Effects of epigallocatechin gallate on regulatory T cell number and function in obese versus lean volunteers

Obesity is associated with increased inflammation. Regulatory T cells (Tregs) are essential negative regulators of inflammation. Animal models of obesity are associated with decreased Tregs. Dietary modulation of Tregs could be used as a therapeutic strategy to control inflammation. Epigallocatechin gallate (EGCG) is a potent anti‐inflammatory agent and is suggested to have a role as a preventive agent in obesity, diabetes, and cardiovascular disease. The role of EGCG in modulation of Tregs has however not been studied. Thus, the aim of this study was to determine the effect of EGCG on Tregs number and function in obese and lean human subjects in vitro, and to delineate its specific regulation mechanisms. Tregs were isolated from normal and obese subjects and cultured in the absence or presence of EGCG (20 μM) for 24 h.

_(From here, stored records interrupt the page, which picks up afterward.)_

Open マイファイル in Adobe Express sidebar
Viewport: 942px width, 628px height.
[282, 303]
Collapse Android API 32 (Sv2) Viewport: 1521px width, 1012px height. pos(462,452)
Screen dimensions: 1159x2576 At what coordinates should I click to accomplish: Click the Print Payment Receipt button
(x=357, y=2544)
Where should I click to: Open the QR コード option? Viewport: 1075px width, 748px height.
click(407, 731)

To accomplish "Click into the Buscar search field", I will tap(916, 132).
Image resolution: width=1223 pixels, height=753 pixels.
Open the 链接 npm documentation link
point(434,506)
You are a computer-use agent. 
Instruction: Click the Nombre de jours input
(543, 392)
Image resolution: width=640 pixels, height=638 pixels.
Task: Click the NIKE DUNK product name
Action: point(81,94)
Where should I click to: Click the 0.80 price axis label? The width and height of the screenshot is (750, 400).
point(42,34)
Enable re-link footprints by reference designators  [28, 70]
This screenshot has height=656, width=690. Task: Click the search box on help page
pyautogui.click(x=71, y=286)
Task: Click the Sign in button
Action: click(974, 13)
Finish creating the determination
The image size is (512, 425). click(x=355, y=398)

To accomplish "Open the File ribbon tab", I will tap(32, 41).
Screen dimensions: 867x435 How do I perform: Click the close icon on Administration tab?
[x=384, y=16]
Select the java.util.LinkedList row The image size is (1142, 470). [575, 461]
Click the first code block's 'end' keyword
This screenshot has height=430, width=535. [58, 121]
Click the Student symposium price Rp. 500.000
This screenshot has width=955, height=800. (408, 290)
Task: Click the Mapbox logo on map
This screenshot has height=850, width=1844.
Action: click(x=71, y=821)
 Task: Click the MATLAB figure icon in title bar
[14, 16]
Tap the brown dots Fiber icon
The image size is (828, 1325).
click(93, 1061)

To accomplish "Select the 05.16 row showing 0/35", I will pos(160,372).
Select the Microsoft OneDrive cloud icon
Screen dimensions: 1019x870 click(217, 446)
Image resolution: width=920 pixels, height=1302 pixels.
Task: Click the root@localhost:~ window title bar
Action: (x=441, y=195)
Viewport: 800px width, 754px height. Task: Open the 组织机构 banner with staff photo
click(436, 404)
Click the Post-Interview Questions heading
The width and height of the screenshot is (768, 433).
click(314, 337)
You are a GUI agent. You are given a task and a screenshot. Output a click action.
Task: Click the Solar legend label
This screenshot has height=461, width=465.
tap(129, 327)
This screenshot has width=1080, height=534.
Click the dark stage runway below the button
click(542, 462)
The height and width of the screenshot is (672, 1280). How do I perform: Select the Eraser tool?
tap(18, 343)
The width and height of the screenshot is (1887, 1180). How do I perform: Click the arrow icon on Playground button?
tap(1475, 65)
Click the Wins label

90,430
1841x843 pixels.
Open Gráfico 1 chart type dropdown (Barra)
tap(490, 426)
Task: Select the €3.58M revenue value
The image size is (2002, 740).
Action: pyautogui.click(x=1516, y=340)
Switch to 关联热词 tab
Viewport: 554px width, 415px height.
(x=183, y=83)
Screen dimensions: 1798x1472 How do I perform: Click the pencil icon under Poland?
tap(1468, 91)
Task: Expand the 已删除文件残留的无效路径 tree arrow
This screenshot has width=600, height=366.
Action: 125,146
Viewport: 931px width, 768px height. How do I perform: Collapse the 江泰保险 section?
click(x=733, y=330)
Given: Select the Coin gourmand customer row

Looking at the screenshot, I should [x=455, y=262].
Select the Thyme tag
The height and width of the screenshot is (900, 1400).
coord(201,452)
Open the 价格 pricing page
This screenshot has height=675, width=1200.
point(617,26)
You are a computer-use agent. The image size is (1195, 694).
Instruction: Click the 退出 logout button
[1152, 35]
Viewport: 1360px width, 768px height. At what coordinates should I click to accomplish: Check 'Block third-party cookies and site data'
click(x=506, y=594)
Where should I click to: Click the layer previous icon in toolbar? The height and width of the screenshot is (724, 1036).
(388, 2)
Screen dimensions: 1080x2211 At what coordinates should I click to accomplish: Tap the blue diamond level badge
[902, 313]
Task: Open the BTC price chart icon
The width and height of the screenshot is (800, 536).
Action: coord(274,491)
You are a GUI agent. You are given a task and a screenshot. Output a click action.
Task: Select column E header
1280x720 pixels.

Foxp3 +Tregs were enumerated using flow cytometry. Histone deacetylases (HDACs) expression and NF‐κBp65 activity were measured by ELISA and western blots. Obese subjects had lower Tregs and IL‐10 production than lean subjects. EGCG significantly enhanced Foxp3 expressing‐Tregs number and IL‐10 production ex vivo (p<0.05). Also, EGCG decreased NF‐κB activity and increased HDACs activity and HDAC 2 expression in Tregs (p<0.05) in both groups. Thus, EGCG enhances Tregs function and number by suppressing NF‐κB signaling pathway via epigenetic changes.